*AIM OF THE TASK*.
Transcribe exactly, and only, the lines from the one with "Task: Open the home page from sidebar" through the end of the records below, including both of those lines. Skip all pictures.

*WORKING DATA*.
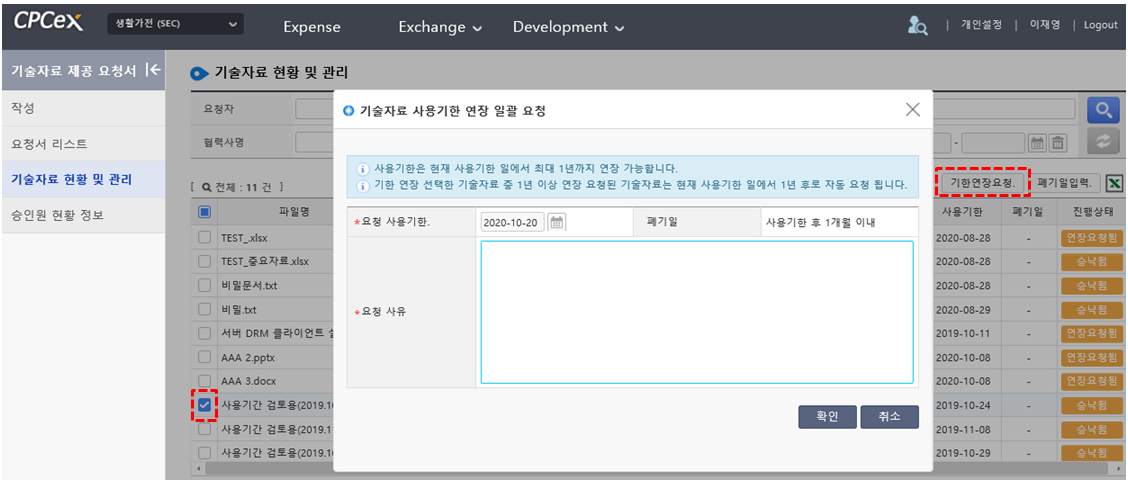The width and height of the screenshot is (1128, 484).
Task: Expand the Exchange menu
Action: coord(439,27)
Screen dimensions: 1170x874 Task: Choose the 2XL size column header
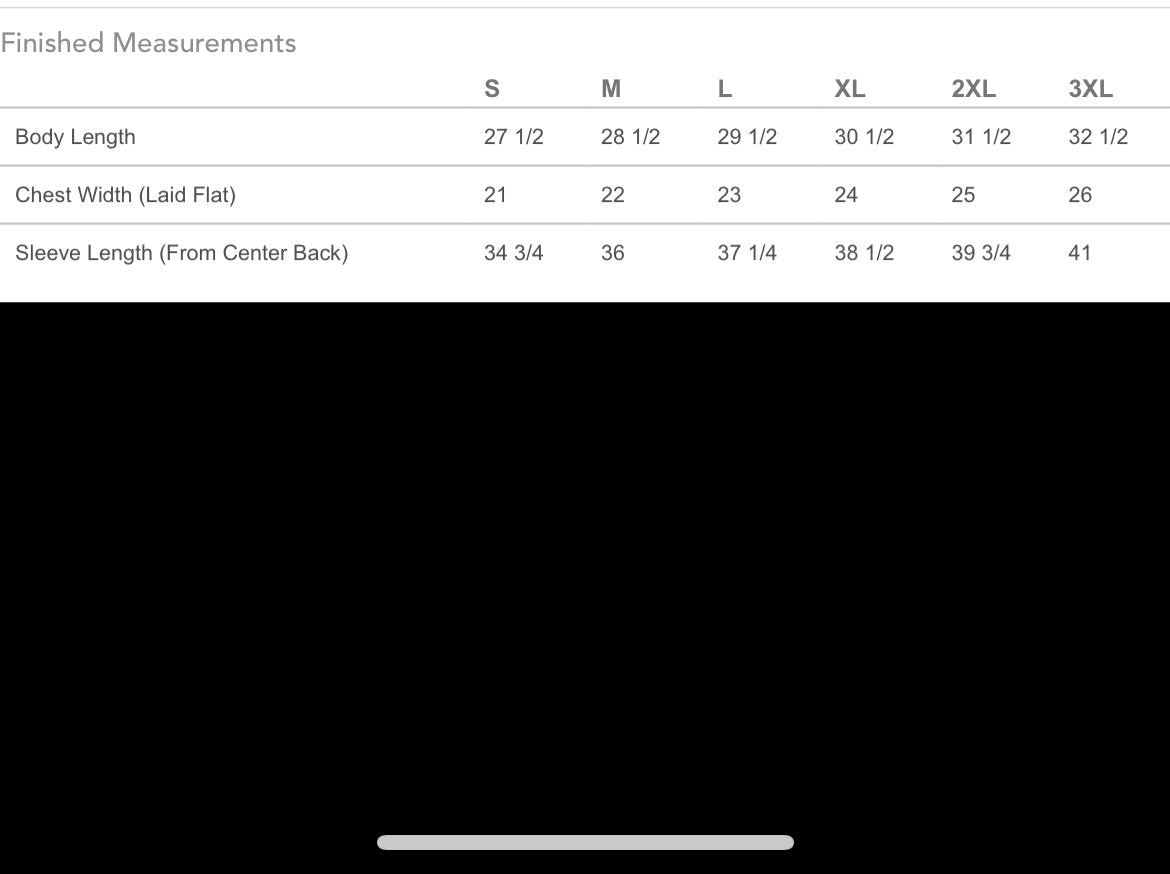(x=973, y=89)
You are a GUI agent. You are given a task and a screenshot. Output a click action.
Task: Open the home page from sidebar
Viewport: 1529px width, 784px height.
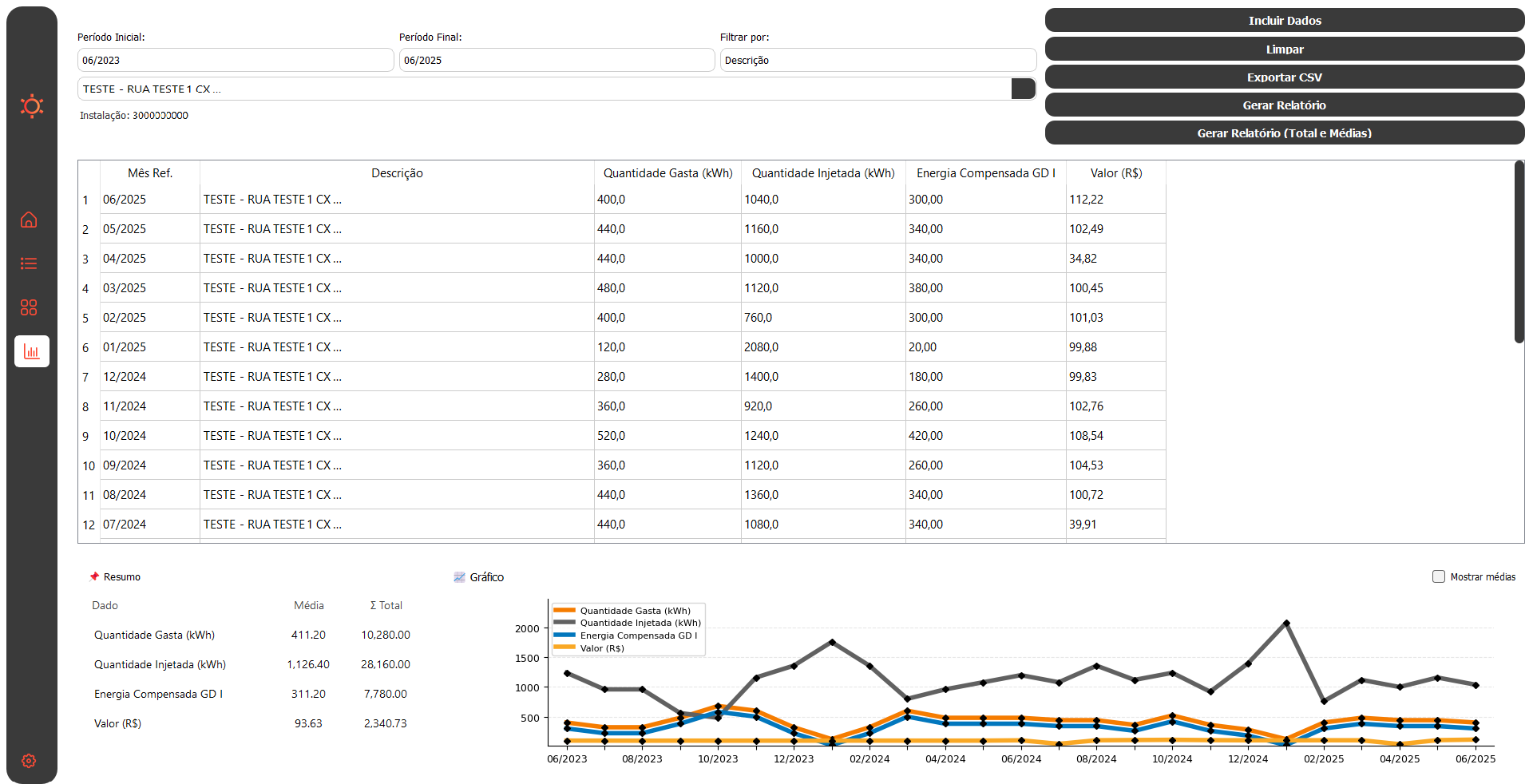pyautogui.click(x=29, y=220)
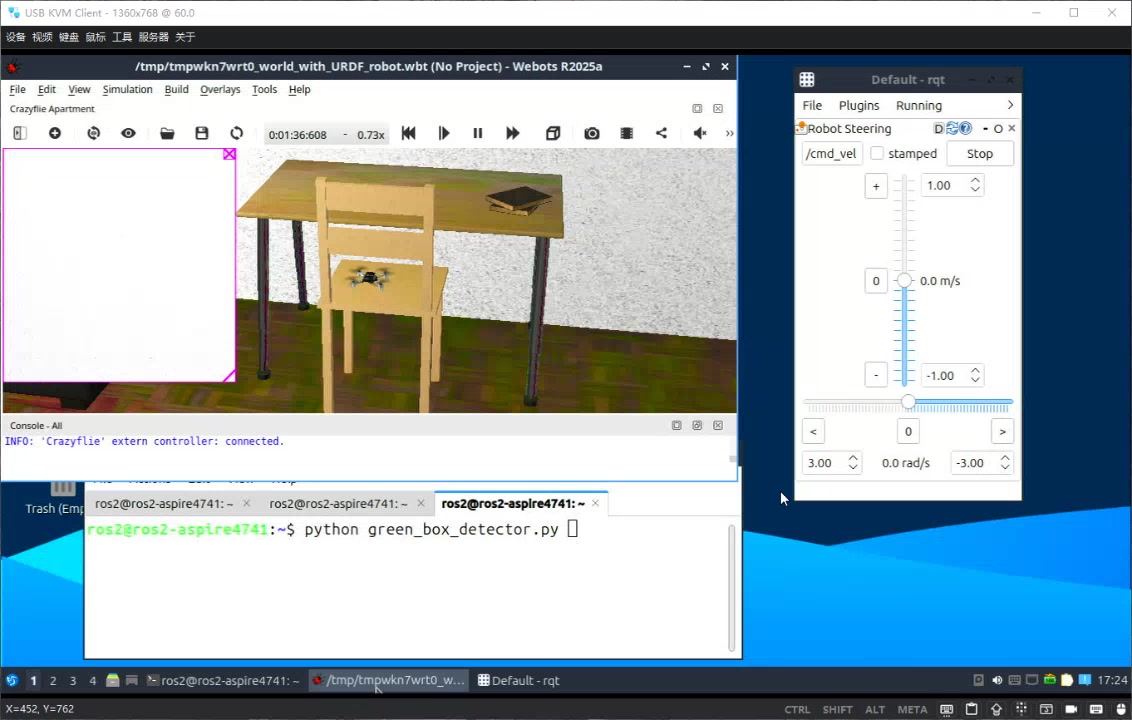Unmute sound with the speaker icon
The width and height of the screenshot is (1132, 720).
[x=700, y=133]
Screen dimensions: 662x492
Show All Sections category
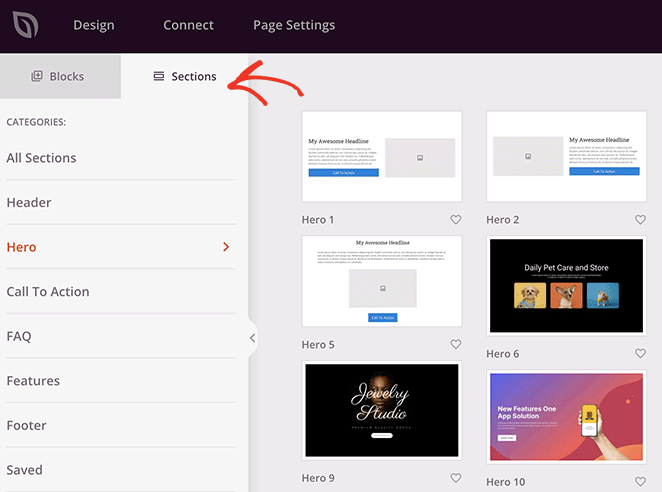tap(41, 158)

*REPLY*.
Task: Open the home page from sidebar
Viewport: 1529px width, 784px height.
pyautogui.click(x=29, y=220)
Unmute sound with the speaker icon
The width and height of the screenshot is (1132, 720).
[x=700, y=133]
Screen dimensions: 662x492
Show All Sections category
tap(41, 158)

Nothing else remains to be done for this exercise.